-- Start Passage provided --
|European Case Law Identifier:||ECLI:EP:BA:2003:T120401.20031127|
|Date of decision:||27 November 2003|
|Case number:||T 1204/01|
|IPC class:||A61F 13/20|
|Language of proceedings:||EN|
|Download and more information:||
|Title of application:||Vaginal moisture balanced tampon and process|
|Applicant name:||McNEIL-PPC, INC.|
|Relevant legal provisions:||
|Keywords:||Support in description (no)|
Summary of Facts and Submissions
I. European patent application 95 108 388.0 was refused by the Examining Division by decision posted 6 June 2001.
II. The reason given for the refusal was that the subject- matter of claim 1 filed with letter of 27 April 2001 did not involve inventive step. It referred in its decision to the following documents:
D1: EP-A-0 546 256
D2: WO-A-9 002 542
D3: WO-A-9 006 737.
In the European Search Report made up on the present application reference was made to:
D7: US-A-4 335 722.
III. On 13 August 2001 the Appellant (Applicant) lodged an appeal against this decision and paid the prescribed appeal fee that same day. It requested grant of a patent with claim 1 as rejected by the Examining Division. On 15 October 2001 a statement of grounds of appeal was filed, with an auxiliary request.
IV. With the summons to oral proceedings the Board expressed its provisional opinion that formal objections pursuant to Article 84 EPC (clarity and support in the description) existed against claim 1 as requested according to the main and the auxiliary request of the Appellant. In particular it found that support was lacking for any embodiments covered by the wording of claim 1 which did not involve a tampon with an absorbent core and a cover exclusively made of hydrophobic fibers surrounding the core (see point VI for the wording of the claims).
V. Oral proceedings were held on 27 November 2003, in which the Appellant requested grant of a patent according to its main request filed with letter of 19 November 2003 or one of two auxiliary requests filed in the oral proceedings before the Board.
VI. Claim 1 according to the main request reads as follows:
"An absorbent tampon comprising an absorbent core having a hydrophilic material and a hydrophobic material, characterized in that the absorbent core comprises a combination of hydrophilic fibers and hydrophobic fibers, with 10 to 90% of the absorbent core fibers being hydrophobic fibers which are effective to provide a tampon having an initial surface capillary suction pressure of less than 40 mm Hg measured by the reduction in pressure in a column of liquid behind a porous plate when the absorbent tampon is brought into contact with the porous plate."
Claim 1 according to the first auxiliary request reads as follows:
"An absorbent tampon comprising an absorbent core having a hydrophilic material and a hydrophobic material, characterized in that the absorbent core has a density of less than 0.25 g/cc, is made from fibers with at least 0.33 tex and comprises a combination of hydrophilic fibers and hydrophobic fibers, which are effective to provide a tampon having an initial surface capillary suction pressure of less than 40 mm Hg measured by the reduction in pressure in a column of liquid behind a porous plate when the absorbent tampon is brought into contact with the porous plate."
Claim 1 according to the second auxiliary request reads as follows:
"An absorbent tampon having a low initial surface capillary suction pressure comprising an absorbent core and means for removing the tampon after use of the absorbent core, the absorbent core has a density of less that 0.25 g/cc, the absorbent core is made from fibers with at least 0.33 tex, and the absorbent core comprises a combination of hydrophilic fibers and hydrophobic fibers."
-- End Passage provided --
-- Start Task input --
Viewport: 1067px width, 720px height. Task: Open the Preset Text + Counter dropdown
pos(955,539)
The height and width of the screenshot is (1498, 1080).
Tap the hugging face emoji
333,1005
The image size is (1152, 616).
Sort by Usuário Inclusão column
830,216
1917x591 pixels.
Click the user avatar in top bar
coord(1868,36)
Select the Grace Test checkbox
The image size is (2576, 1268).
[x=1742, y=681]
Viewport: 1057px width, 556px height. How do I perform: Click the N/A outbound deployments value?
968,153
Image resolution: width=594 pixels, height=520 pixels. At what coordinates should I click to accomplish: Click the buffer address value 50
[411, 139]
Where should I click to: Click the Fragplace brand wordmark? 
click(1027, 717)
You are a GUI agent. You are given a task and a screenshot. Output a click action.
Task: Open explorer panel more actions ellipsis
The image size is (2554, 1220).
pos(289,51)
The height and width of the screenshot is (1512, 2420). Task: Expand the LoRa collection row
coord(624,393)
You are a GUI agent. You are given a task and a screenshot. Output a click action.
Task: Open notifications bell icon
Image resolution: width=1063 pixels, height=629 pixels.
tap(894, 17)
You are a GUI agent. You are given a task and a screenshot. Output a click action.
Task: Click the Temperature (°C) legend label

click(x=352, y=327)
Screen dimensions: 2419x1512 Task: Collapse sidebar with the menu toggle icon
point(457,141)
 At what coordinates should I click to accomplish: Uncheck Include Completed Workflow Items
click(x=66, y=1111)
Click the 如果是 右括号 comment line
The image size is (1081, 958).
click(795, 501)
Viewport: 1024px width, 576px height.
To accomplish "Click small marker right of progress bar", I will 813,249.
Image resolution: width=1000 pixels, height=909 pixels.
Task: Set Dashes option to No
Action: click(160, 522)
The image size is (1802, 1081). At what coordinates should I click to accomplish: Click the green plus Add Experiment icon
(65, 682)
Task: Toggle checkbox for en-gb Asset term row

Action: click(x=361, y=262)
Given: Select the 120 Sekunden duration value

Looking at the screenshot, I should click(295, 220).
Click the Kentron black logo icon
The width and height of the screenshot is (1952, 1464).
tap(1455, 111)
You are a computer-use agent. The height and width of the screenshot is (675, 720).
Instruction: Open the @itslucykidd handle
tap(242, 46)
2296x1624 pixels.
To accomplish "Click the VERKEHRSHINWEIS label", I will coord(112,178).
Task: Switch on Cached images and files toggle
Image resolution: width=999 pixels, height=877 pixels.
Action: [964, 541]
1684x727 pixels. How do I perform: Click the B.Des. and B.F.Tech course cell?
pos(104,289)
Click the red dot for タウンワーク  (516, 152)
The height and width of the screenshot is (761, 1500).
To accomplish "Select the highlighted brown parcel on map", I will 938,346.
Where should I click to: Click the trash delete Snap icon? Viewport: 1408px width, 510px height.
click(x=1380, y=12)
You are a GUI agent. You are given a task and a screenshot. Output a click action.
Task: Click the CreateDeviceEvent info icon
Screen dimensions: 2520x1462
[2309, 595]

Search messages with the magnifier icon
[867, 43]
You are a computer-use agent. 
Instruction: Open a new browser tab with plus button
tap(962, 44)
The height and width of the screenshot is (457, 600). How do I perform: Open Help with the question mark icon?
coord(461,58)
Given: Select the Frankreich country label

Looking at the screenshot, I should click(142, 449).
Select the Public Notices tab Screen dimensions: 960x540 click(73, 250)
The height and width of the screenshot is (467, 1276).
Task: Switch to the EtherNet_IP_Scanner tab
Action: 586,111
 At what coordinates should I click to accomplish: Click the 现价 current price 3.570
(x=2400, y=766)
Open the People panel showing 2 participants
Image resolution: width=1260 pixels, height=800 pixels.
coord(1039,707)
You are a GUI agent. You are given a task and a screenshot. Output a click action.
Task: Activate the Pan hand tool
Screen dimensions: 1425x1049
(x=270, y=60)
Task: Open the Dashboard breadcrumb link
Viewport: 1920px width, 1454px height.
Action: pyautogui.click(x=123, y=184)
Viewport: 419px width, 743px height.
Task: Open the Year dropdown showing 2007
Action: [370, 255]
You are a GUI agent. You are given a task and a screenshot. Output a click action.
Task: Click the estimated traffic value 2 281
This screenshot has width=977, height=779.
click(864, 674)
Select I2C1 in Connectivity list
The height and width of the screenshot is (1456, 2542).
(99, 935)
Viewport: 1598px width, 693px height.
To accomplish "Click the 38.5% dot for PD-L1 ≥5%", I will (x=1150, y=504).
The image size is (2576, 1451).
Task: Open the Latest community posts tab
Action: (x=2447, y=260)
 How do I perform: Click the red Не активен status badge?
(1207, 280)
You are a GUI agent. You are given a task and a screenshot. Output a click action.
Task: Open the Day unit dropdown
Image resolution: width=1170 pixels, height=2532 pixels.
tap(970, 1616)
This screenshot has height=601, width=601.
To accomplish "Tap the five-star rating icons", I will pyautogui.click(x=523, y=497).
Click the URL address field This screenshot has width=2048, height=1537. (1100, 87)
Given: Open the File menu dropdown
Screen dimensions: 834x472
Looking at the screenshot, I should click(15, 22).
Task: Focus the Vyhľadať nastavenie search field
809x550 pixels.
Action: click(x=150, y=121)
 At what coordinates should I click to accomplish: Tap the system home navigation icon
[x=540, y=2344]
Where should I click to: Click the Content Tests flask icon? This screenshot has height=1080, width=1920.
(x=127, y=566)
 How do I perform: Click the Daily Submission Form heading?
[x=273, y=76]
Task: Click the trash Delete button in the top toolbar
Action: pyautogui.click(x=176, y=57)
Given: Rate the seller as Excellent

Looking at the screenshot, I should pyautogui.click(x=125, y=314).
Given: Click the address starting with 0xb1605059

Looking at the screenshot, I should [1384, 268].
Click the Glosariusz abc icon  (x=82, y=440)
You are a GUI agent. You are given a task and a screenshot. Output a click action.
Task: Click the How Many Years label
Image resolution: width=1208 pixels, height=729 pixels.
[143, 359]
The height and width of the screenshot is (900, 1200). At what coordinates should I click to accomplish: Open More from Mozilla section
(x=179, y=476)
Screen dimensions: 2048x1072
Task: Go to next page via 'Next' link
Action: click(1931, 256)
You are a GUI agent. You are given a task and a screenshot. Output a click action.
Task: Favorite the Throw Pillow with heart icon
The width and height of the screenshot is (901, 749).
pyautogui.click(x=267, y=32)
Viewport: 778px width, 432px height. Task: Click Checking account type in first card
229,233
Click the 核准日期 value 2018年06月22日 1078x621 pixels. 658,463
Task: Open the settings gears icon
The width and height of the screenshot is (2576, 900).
-- End Task input --
### Prompt 1
Can you take the rows from the line with "At what coordinates should I click to accomplish: Tap" up to and including the line with "(x=127, y=566)" and write those lines out again, requests included, with every coordinate in the answers multiplied by 1.85 and rounded to a whole number, halves rounding up?
### Prompt 2
How would the Board of Appeal decision on the tampon application continue from the point where the text stops?

### Expected answer 1
 At what coordinates should I click to accomplish: Tap the system home navigation icon
[x=999, y=4336]
Where should I click to: Click the Content Tests flask icon? This screenshot has height=1080, width=1920.
(x=235, y=1047)

### Expected answer 2
VII. The arguments of the Appellant can be summarized as follows:
The Appellant was not interested in limiting the subject-matter of claim 1 to a tampon having a core surrounded by a cover of hydrophobic fibers, which found support in the description of the application as suggested by the Board, as it had already obtained a patent granted for that subject-matter on a divisional application of the present application. For the present application it did not wish to limit itself to that embodiment, but to also cover embodiments which achieved the low initial surface capillary suction pressure by mixing certain amounts of hydrophobic fibers with hydrophilic fibers, by changing the denier of the fibers or by changing the density of the absorbent core.
Support for the tampon as now claimed, i.e. not limited to a core with a cover, could be found on page 10, line 4 to page 11, line 14 of the application as filed. These passages discussed the possibility to change the relationship between hydrophilic and hydrophobic fibers in the core, the denier of the fibers and the density of the tampon as separate or as combinable possibilities.
The same applied to table 6, where certain of the tested products had different compositions (either 100% rayon or a 50-50 mixture of rayon and polyester) and different densities (0.19 to 0.43 g/cc). Finally, from page 20, lines 25 to 37 discussing the graph of figure 2, it could be derived from the in vivo tests that there was a correlation coefficient equal to 0.65 for the initial surface capillary suction pressure of 40. mm. These indications would support a claim which was not limited to a core with a hydrophobic cover.
First auxiliary request:
For this request the same arguments applied. The 0.33. tex for the fibers was disclosed as the minimum of 3. denier fibers necessary for the core on page 10, line 24 and claim 11 as originally filed; the density of less than 0.25 g/cc followed from page 10, line 34 and claim 24 as originally filed.
Second auxiliary request:
This request should be allowed into the proceedings at this late stage, as it was a reply to the objections made by the Board and it found its basis in claim 11 ("The tampon of claim 10 wherein the absorbent core comprises synthetic fibers having a denier of at least about 3") and claim 24 ("Method of producing a tampon having low surface capillary suction pressure comprising the steps of: a) forming an absorbent core having a density of less than 0.25 g/cc; and b) attaching means for removing the tampon after use of the absorbent core").
Reasons for the Decision
1. The appeal is admissible.
2. Support in the description (Article 84 EPC) - Main request
In the annex to the summons to oral proceedings the Board had objected to lack of support in the description for the feature in claim 1 of the main request of the initial surface capillary suction pressure of 40 mm Hg in respect of tampons not having a hydrophobic fiber cover on an absorbent core.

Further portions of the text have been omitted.